Schegge dal sogno

di Mario Masini - pagine 204 - euro 17,60 - L'Autore Libri Firenze

Predatori di gioielli sanguinolenti, vittime di killer mascherati, elfi dalle orecchie a punta e nani dalla barba bisunta, adoratori dell’horror, quello true & pure, via di qui! Perché Schegge dal sogno è un po’ un’anomalia, una mosca bianca nel nostro circolo nerdistico, un benvoluto oblò che scruta la normalità. Niente bestie voraci, niente assassini dal coltello facile, niente draghi, spadoni o qualsivoglia finesse di genere. Schegge dal sogno è infatti un romanzo drammatico. Una storia realistica, sofferta, dolorosa. È la vita di Marcello, che, preda dei rimorsi, decide di svanire, di essere umiliato, di venir dimenticato, trasformandosi in un senzatetto, unica soluzione trovata per poter lentamente espiare le proprie colpe.

E Mario Masini ci racconta questo suo triste presente con commozione e sentimento, intervallando la tragica cascata di eventi con massicce esposizioni nel passato di Marcello, rendendo il tutto un affascinante affresco, strutturato con intelligenza e passione. Senza contare gli excursus che l’autore si concede addirittura in territori filo-teologici, alcuni riusciti, altri meno, vero, ma si premia il coraggio.
L’intreccio, di per sé non è particolarmente innovativo - verte sul classico: amore, odio, disfacimento di sentimenti, riscoperta del sorriso - ha però dalla sua momenti di puro coinvolgimento emotivo - oltre alla già citata narrazione non lineare, fiore nell’occhiello di cui vantarsi, per tenacia e coraggio - abili sostenitori della lacrima facile ma mai falsa.
Tuttavia, alcuni aspetti lacunosi non possono passare inosservati. Primo fra tutti una scrittura ancora acerba, abbastanza scorrevole e liscia, vero, ma eccessivamente colloquiale e saltuariamente poco incisiva, che non sa esternare come dovrebbe i sentimenti espressi, e che si rende talvolta protagonista di sgraziati scambi di narratore.

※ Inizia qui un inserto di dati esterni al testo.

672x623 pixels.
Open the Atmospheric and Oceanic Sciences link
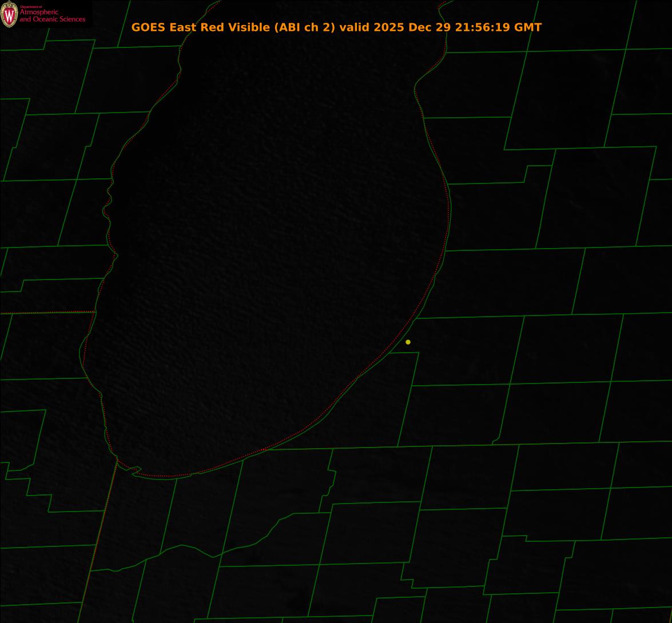click(x=52, y=16)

I dialoghi soffrono della stessa malattia, apparendo distaccati e rasentando - purtroppo - soltanto la superficie delle mille sensazioni esplorabili. L’uso del marcato accento toscano, poi, è un simpatico apostrofo, ma ciò non toglie che manchi qualche ingrediente alla sostanza vera e propria.
A questo mi preme aggiungere anche un finale davvero troppo brusco e immeritevole, sia nei confronti di Marcello che del lettore, colpevoli di aver atteso un qualcosa che sì, è arrivato, ma non nel modo più giusto e onesto possibile.
Sommiamo poi un prezzo non propriamente accessibile, adatto più a un probabile blockbuster rilegato rigidamente, e ne risulta quindi un’opera ampiamente promossa sotto il piano delle idee, un po’ meno su quello realizzativo. Ne resta comunque un’esperienza da vivere, e qui si parla di piano puramente emozionale. Perché, nonostante qualche scricchiolio di troppo - che il futuro narrativo limerà senza scrupoli - la non-esistenza di Marcello è bisognosa della vostra attenzione.
Voto: 6
[Simone Corà]

Incipit
Calzini bianchi e scarpe da tennis colorate, calzoncini di jeans sfrangiati e una maglietta bianca che lasciava scoperto l’ombelico ampiamente, capelli rossi non troppo lunghi divisi a metà e legati in due ciuffi dietro le orecchie, niente trucco se non una riga nera a marcare netto il taglio degli occhi, efelidi parecchio evidenti sparse sul viso, un telefonino appiccicato all’orecchio in una mano e un samoiedo al guinzaglio nell’altra.
Non c’erano renne da radunare nel Corso e le qualità del cane artico erano ormai scadute, ridotte alla ricerca olfattiva di qualche traccia d’orina d’altri suoi simili, snaturati compagni d’uomini alienati.
Gli occhi arrossati di Marcello seguivano la ragazzo come un freddo congegno che punti il suo obiettivo.
Come sarebbe stata Giulia alla sue età? Avrebbe avuto anche lei un cane da portare a passeggio? Forse. Lei amava gli animali. Aveva i capelli rossi come quella che passava. Sarebbe stata anche lei così scanzonata? Avrebbe indossato capi di quel genere e si sarebbe truccata nello stesso modo?
Marcello tornava indietro di molti anni pensando a quelle cose.
Lui, quando Giulia avesse avuto l’età della ragazza che stava passando, l’avrebbe preferita vestita in maniera più sobria: non da vecchia certo, ma con un tocco di classe che allora aveva sperato ereditasse dalla madre.